Interview de Sonia Tabbakh, psychologue et thérapeute familiale
 

La plupart des enfants sont plongés, dès leur plus jeune âge, dans des mythes comme le Père Noël, la petite souris ou encore les cloches de Pâques. D’autres non. Y a-t-il un comportement meilleur que l’autre ? Doit-on suivre forcément la mode du Père Noël ? Qu’est-ce que ces croyances apportent à l’enfant, sont autant de questions que l’on peut se poser. Des questions auxquelles Sonia Tabbakh, psychologue clinicienne a tenté de répondre.

 

 

 

     Interview

     
 

Interview de Sonia Tabbakh, psychologue clinicienne

 


    © Stock Exchange

 

Est-ce bien ou mal de croire au Père Noël, à la petite souris ou encore aux cloches de Pâques ?

L’enfant vit entre réalité et imaginaire. Un passage nécessaire à son bon développement. Il s’invente des personnages imaginaires (fantômes, amis imaginaires, fées, etc.) qui lui permettent d’affronter certaines réalités difficiles pour lui.
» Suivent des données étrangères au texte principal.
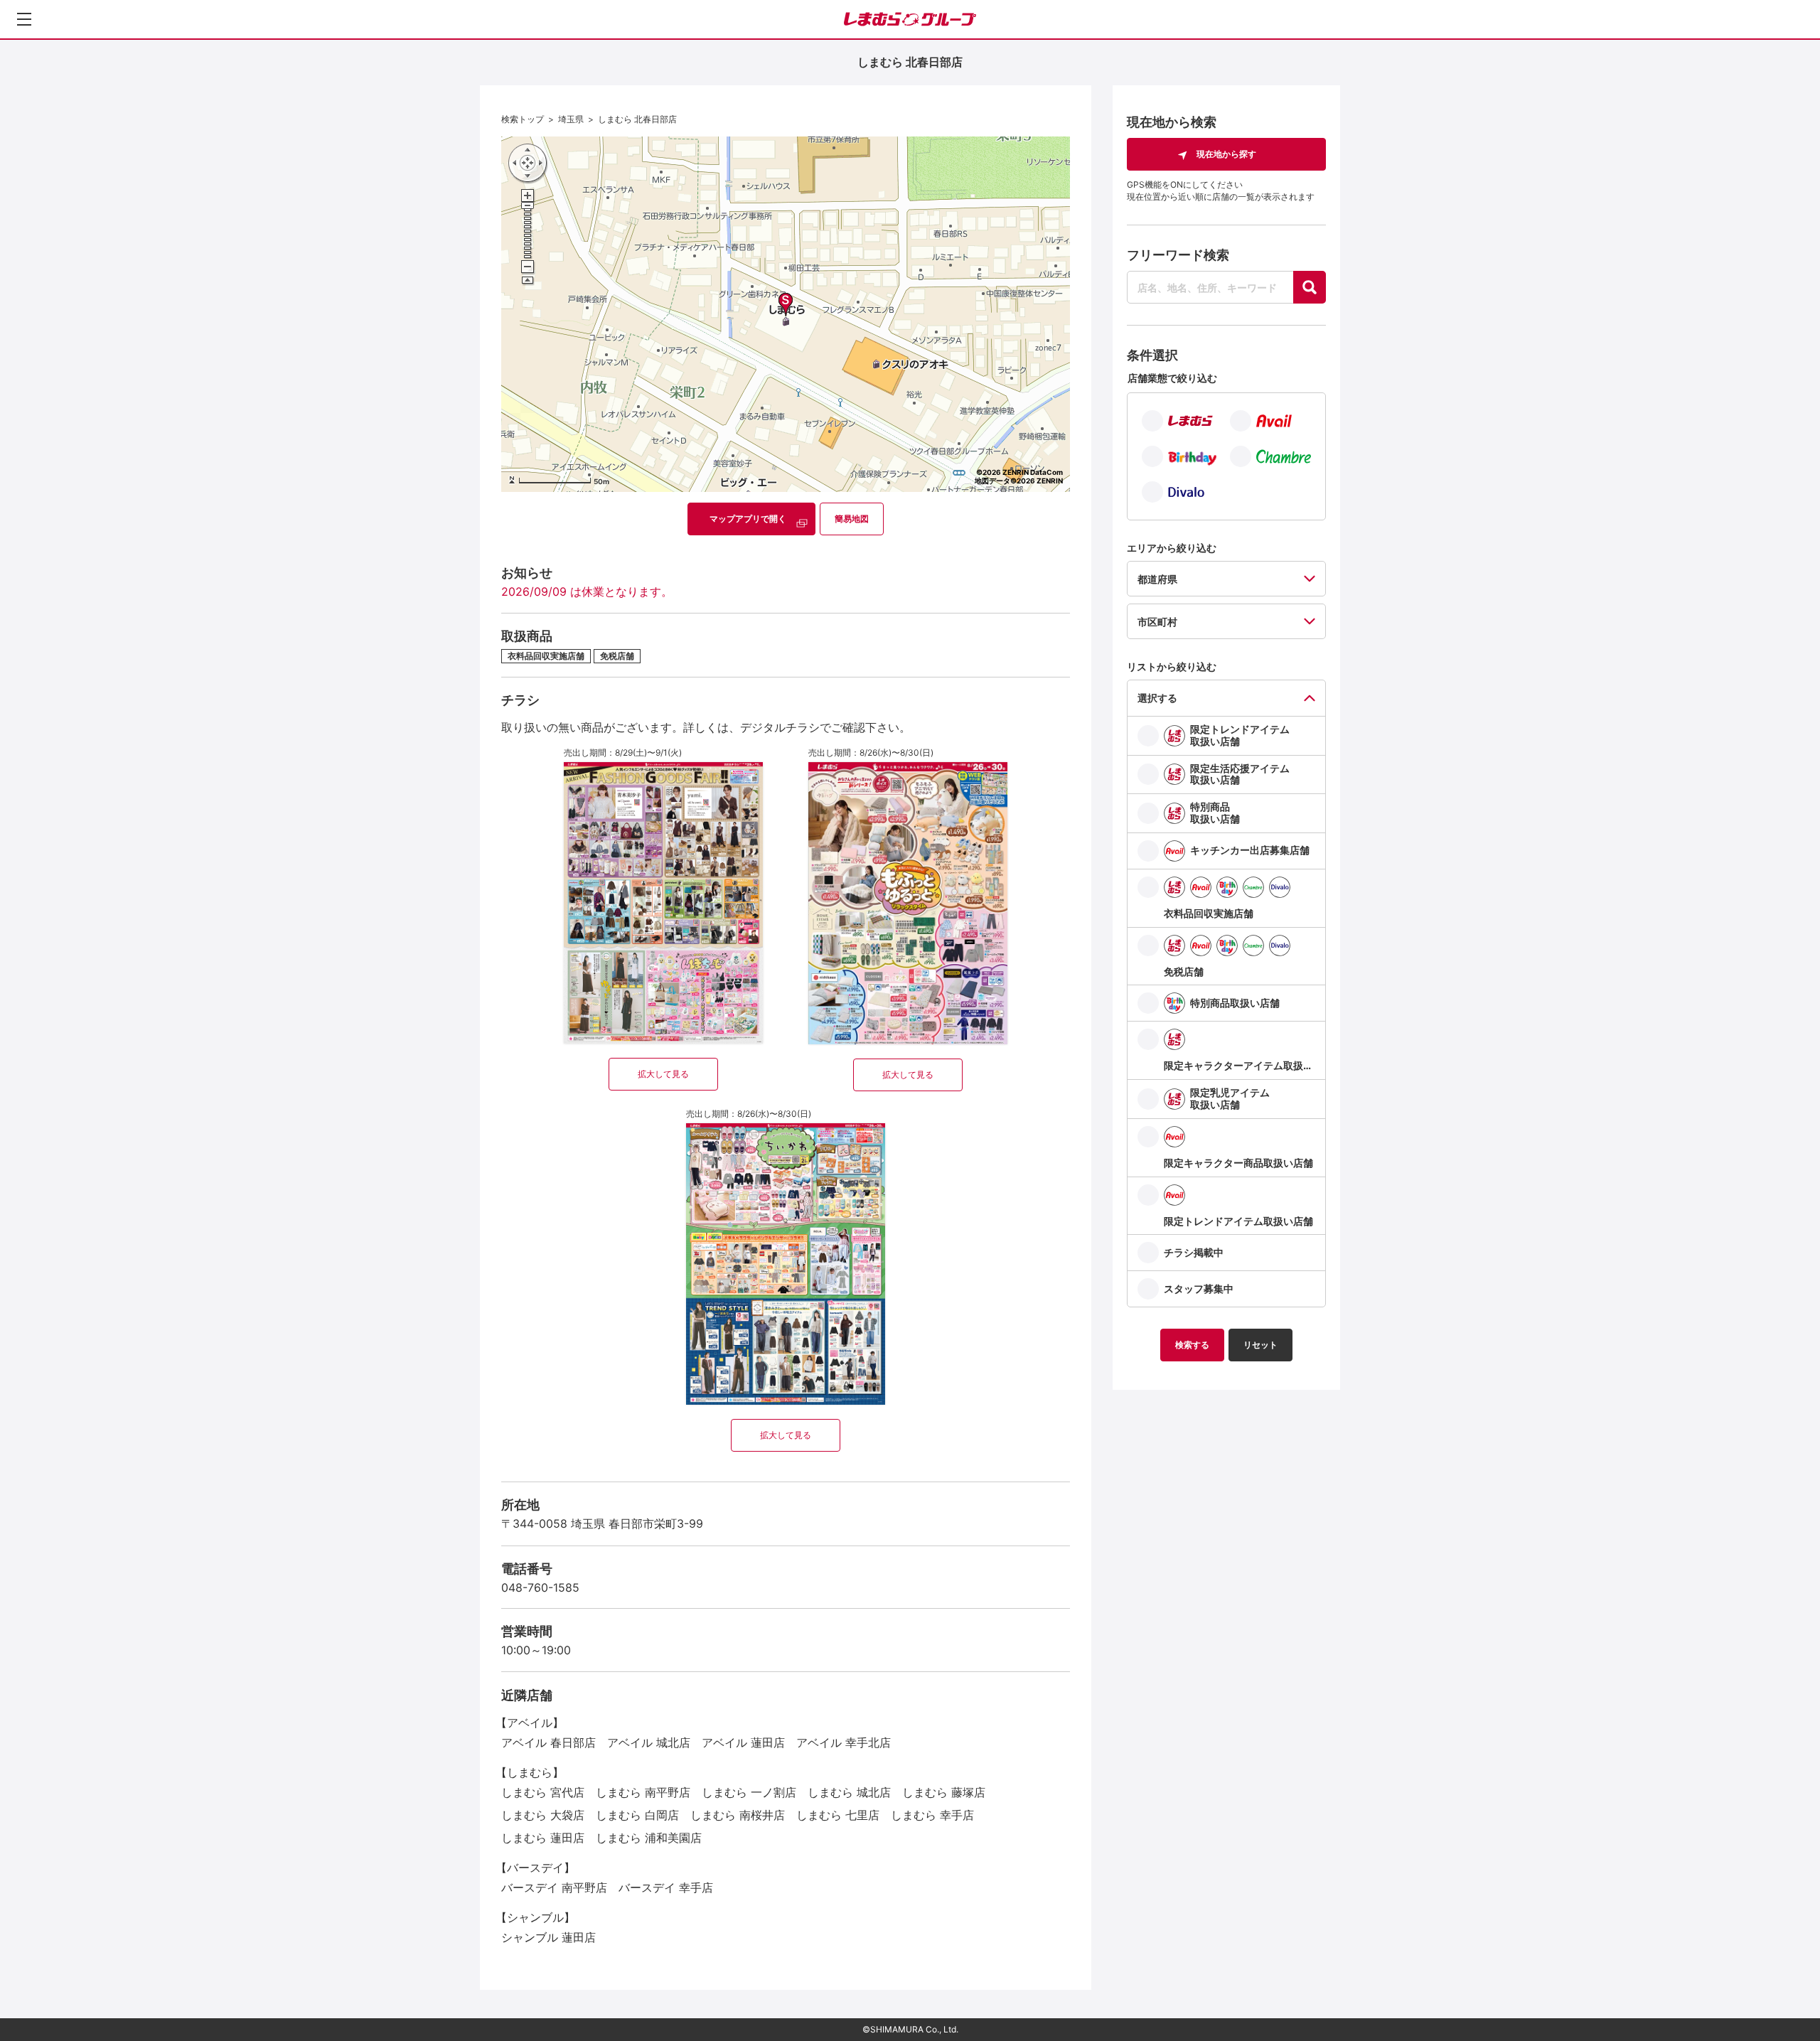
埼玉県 (571, 119)
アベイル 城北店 (648, 1742)
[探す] (1309, 287)
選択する (1157, 698)
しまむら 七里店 (837, 1815)
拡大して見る (663, 1073)
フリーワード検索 (1178, 254)
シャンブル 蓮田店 (548, 1937)
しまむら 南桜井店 (737, 1815)
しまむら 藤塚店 (943, 1792)
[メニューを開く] (24, 19)
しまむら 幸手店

Pour l’enfant, rien de plus normal que de croire au père Noël, à la petite souris ou aux cloches de Pâques. C’est uniquement pour l’adulte que se pose la question de la normalité !

Certains parents préfèrent ne pas laisser leurs enfants croire. Qu’en pensez-vous ?

La question est de savoir pourquoi ? S’agit-il pour ces parents d’une croyance qu’ils n’ont jamais eu eux-mêmes, en tant qu’enfant ? Est-ce une transmission trans-générationnelle de « non croyance » dans la lignée familiale? Le petit enfant a besoin de croire en des choses merveilleuses et magiques pour se construire. S’il ne croit pas au Père Noël, il imaginera en son monde intérieur un autre personnage, quel qu’il soit, afin de pouvoir jouer à « faire semblant ».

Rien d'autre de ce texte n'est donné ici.